• [What the exercise asks]:
Please turn the items from the line with "You are a GUI" to the line with "Action: pyautogui.click(x=1080, y=380)", both included, into a numbered list with blank lines left out. Omit the pictures.
## start
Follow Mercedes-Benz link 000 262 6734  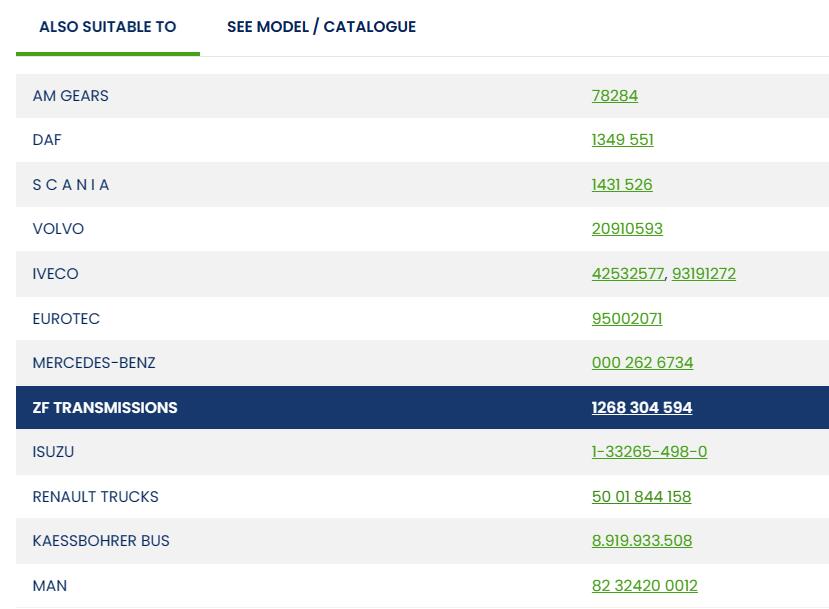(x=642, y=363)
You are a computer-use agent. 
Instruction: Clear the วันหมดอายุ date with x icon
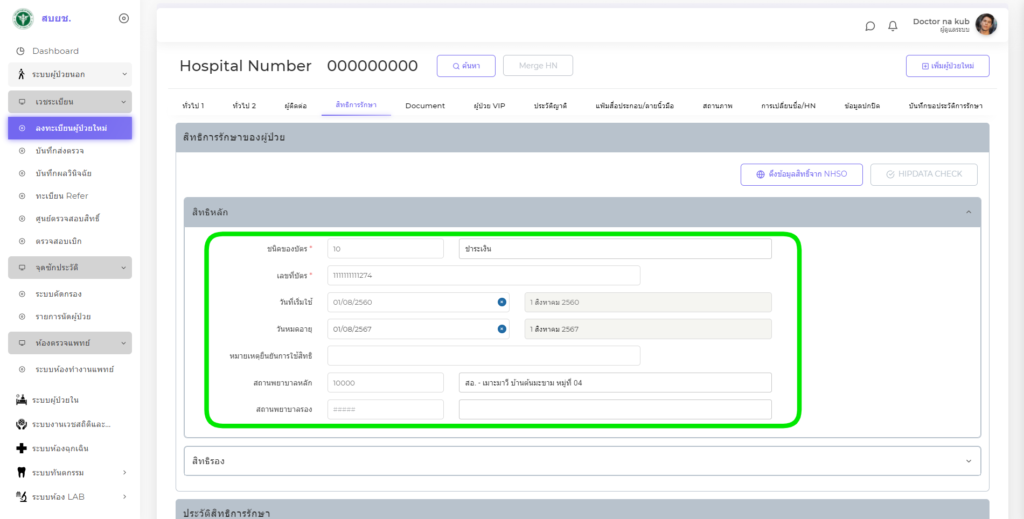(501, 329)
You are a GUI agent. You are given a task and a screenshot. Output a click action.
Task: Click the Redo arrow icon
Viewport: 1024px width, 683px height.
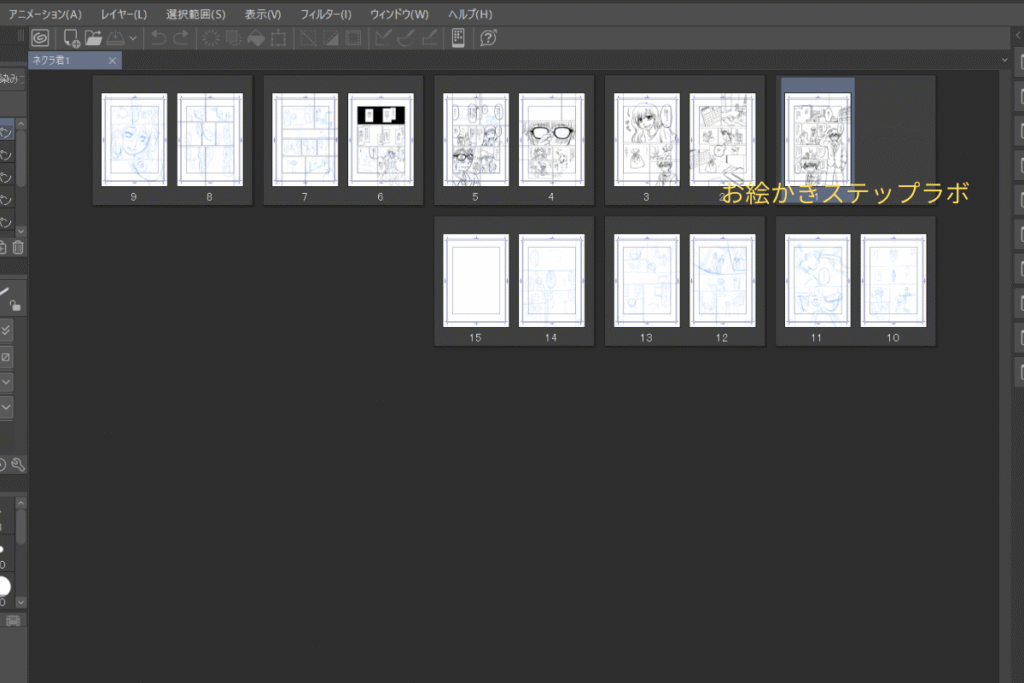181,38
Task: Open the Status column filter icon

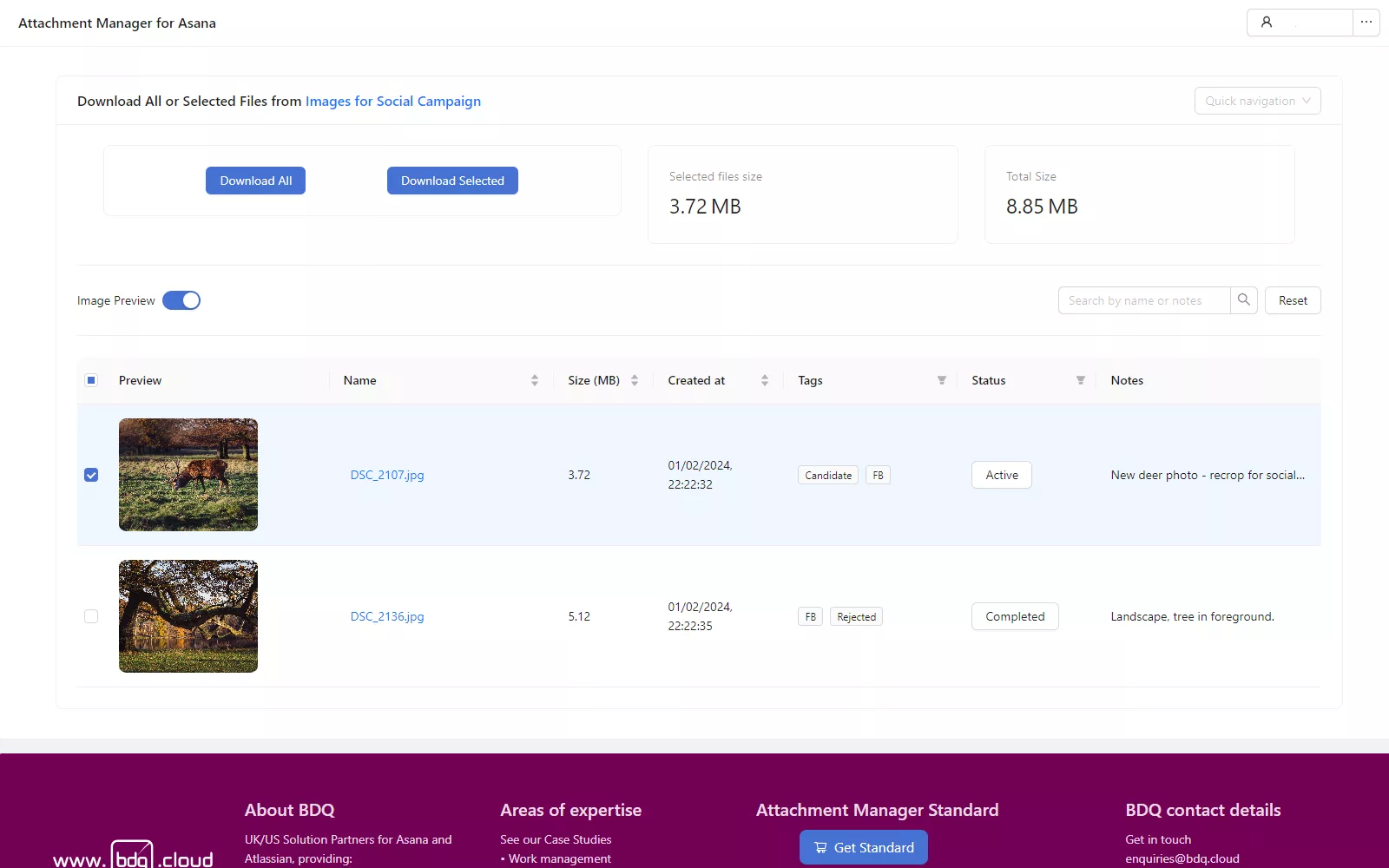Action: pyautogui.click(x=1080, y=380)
## end
## start
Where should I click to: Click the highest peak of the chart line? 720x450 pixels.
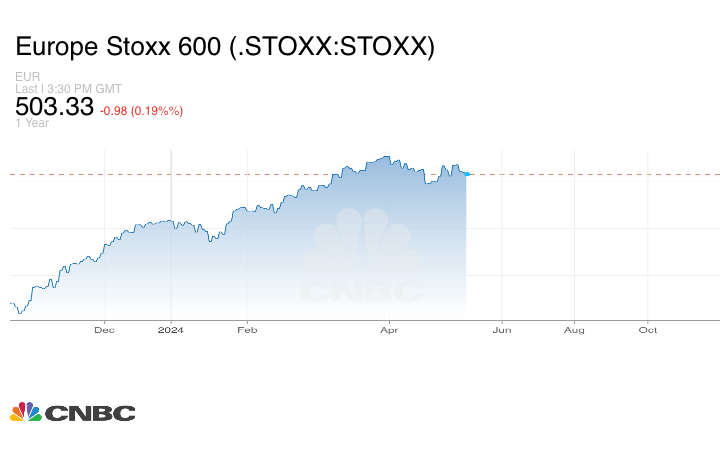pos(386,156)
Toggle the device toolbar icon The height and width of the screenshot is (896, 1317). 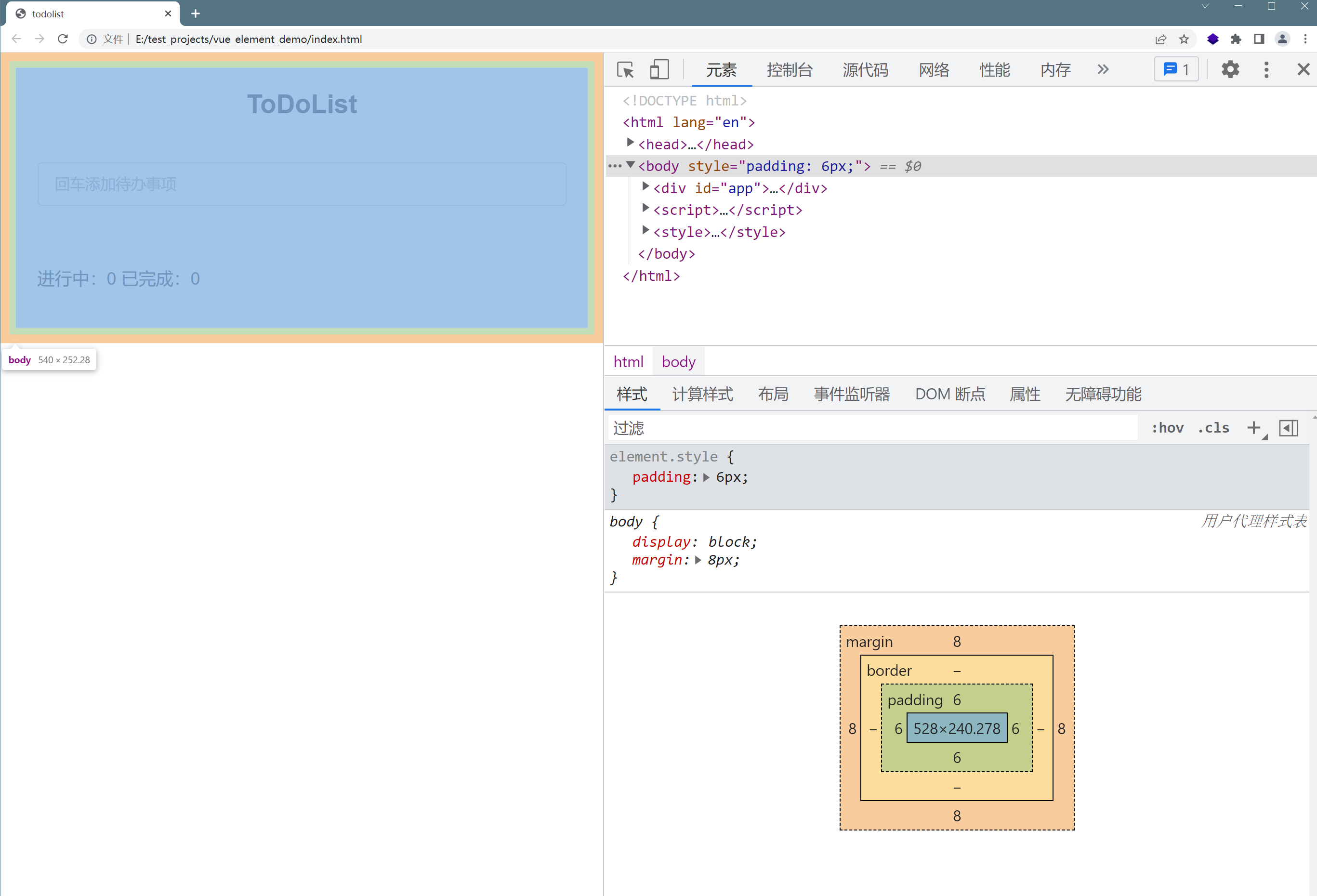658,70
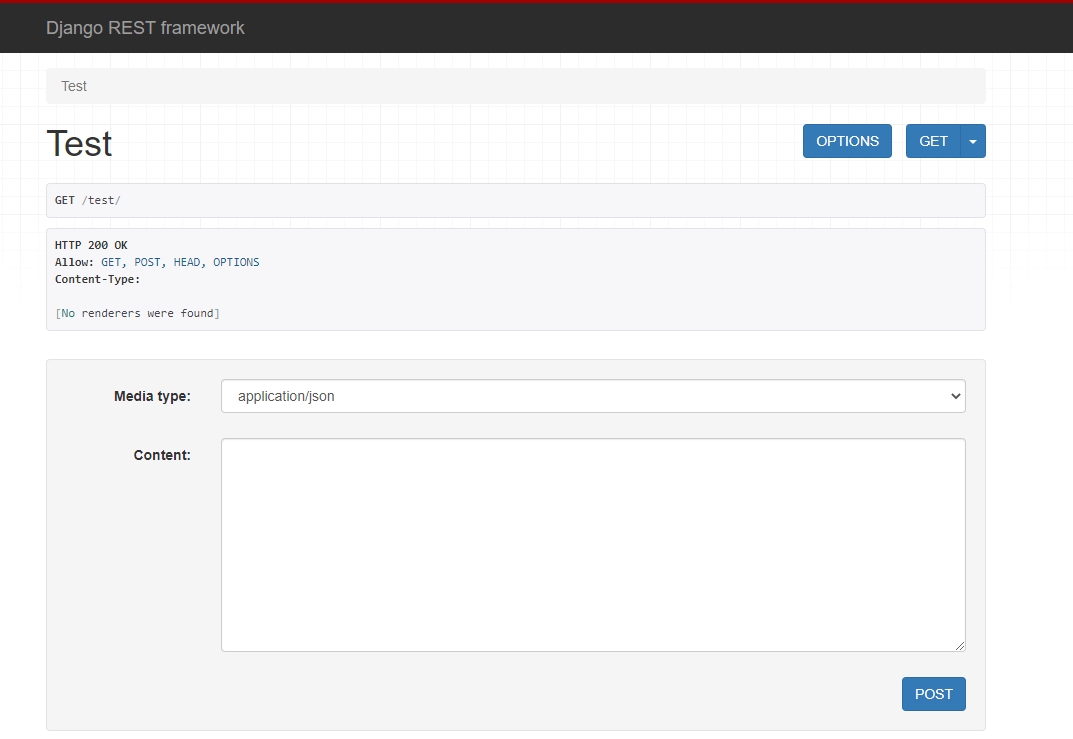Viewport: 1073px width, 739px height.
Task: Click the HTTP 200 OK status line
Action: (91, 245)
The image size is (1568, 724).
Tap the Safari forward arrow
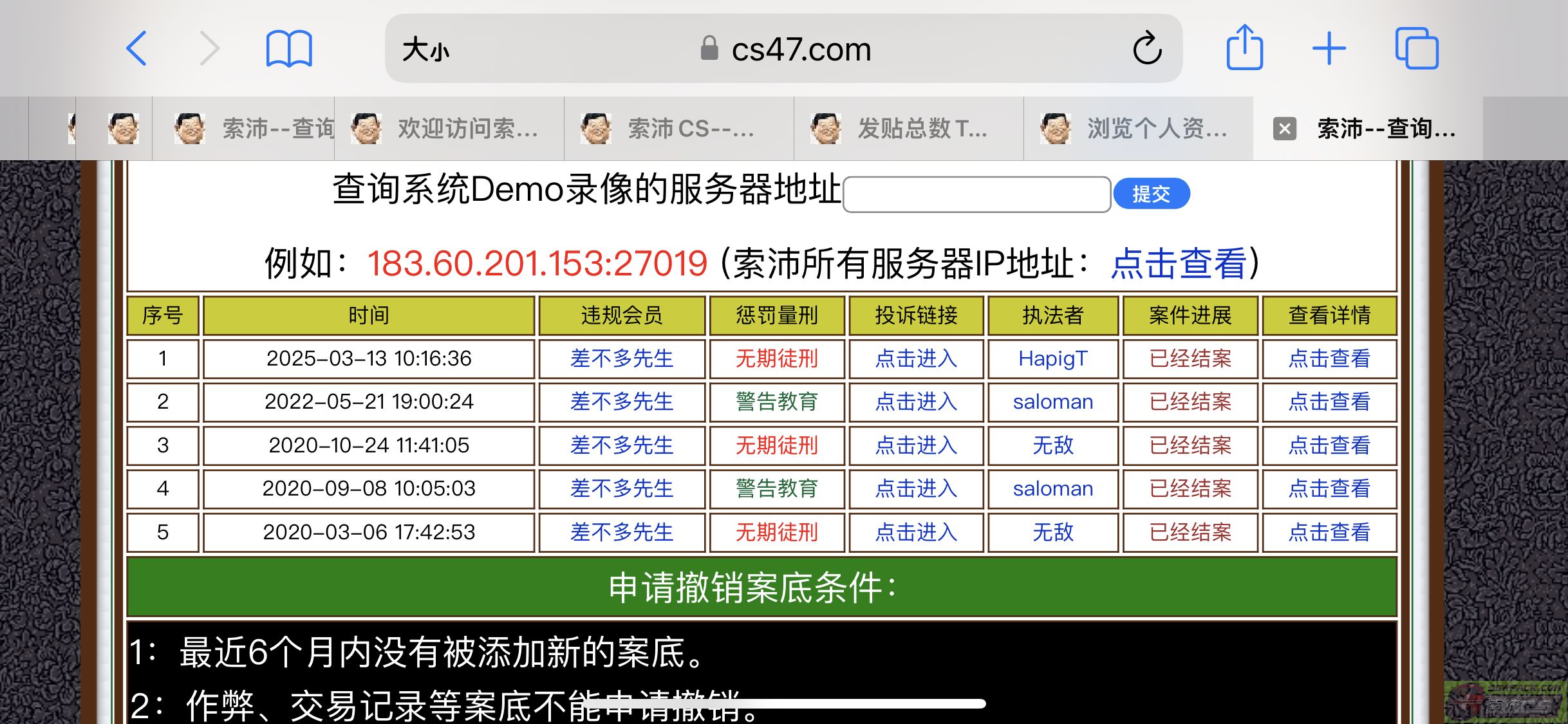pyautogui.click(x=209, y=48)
## end
## start
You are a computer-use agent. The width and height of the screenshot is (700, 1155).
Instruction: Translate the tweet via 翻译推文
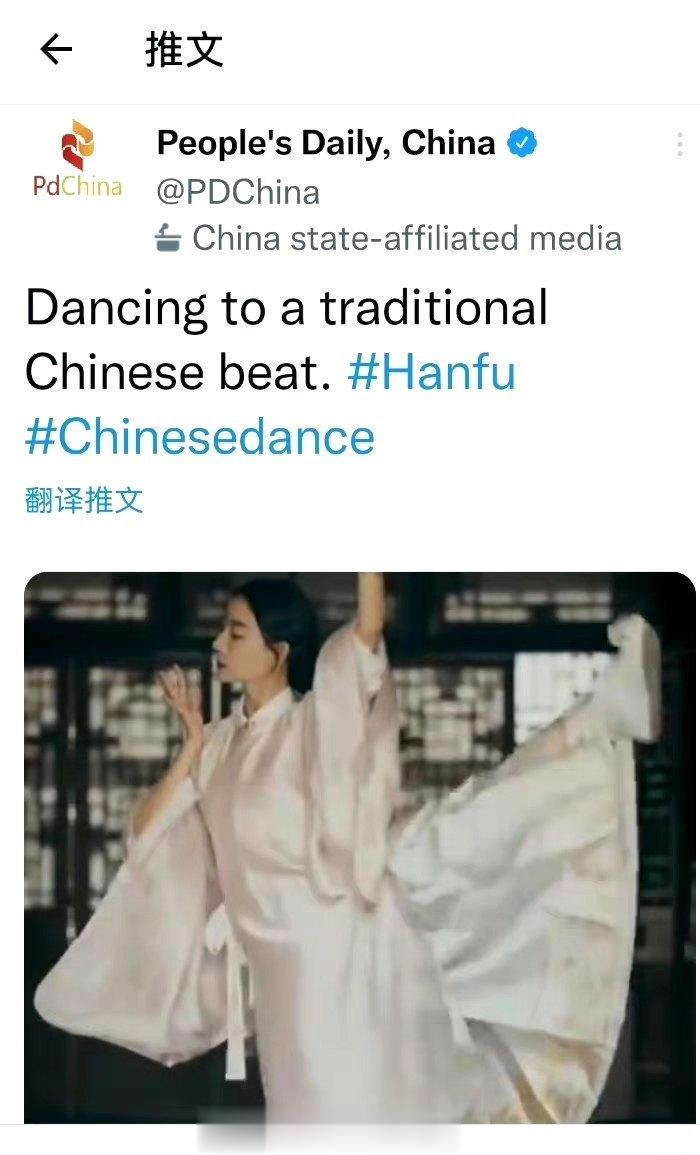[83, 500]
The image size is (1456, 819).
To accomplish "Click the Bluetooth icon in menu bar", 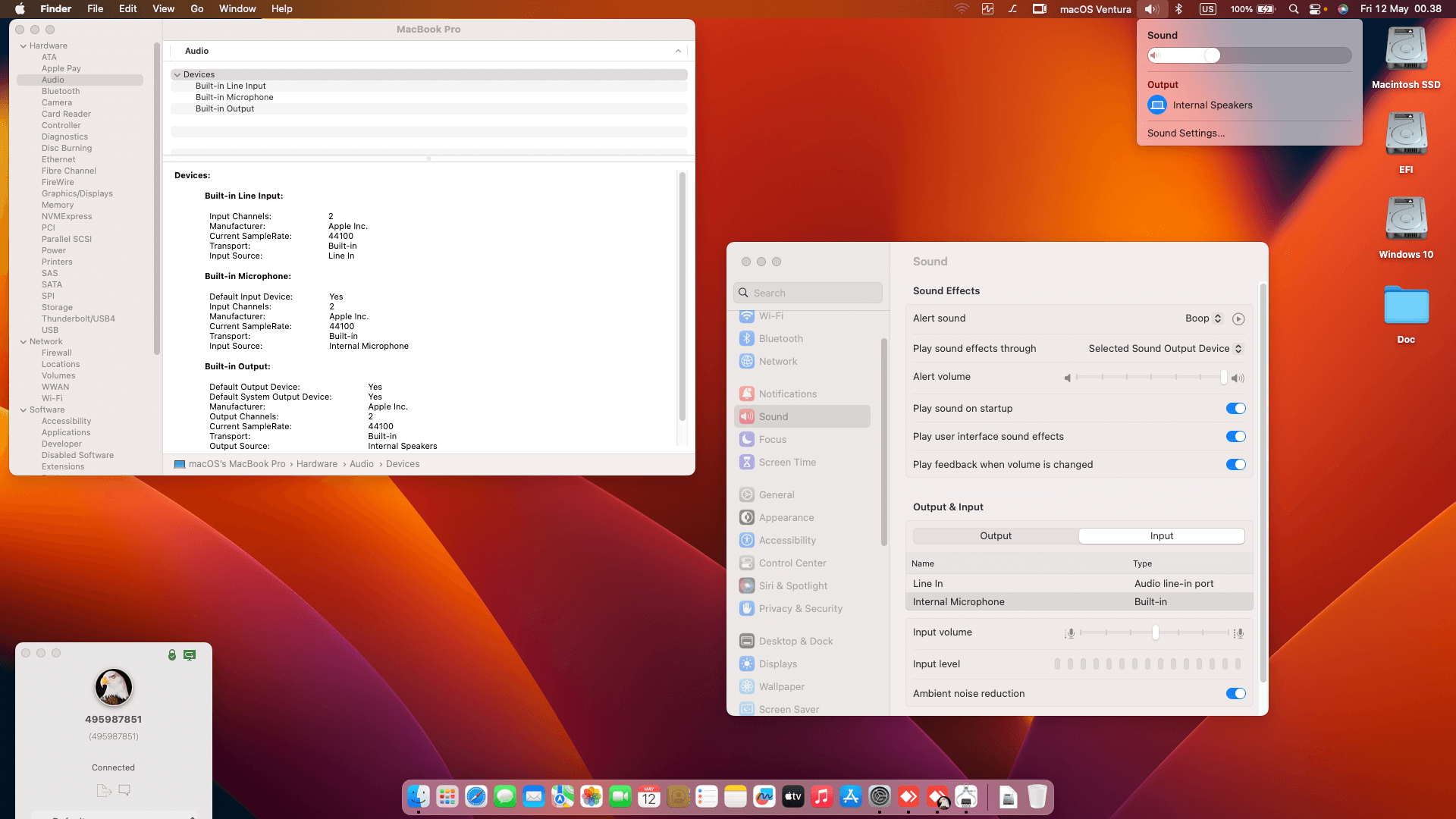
## end
• [Final answer]:
1. You are a GUI agent. You are given a task and a screenshot. Output a click action.
2. Task: Click the Redo arrow icon
3. Viewport: 1024px width, 683px height.
4. 181,38
5. Task: Open the Status column filter icon
6. Action: pyautogui.click(x=1080, y=380)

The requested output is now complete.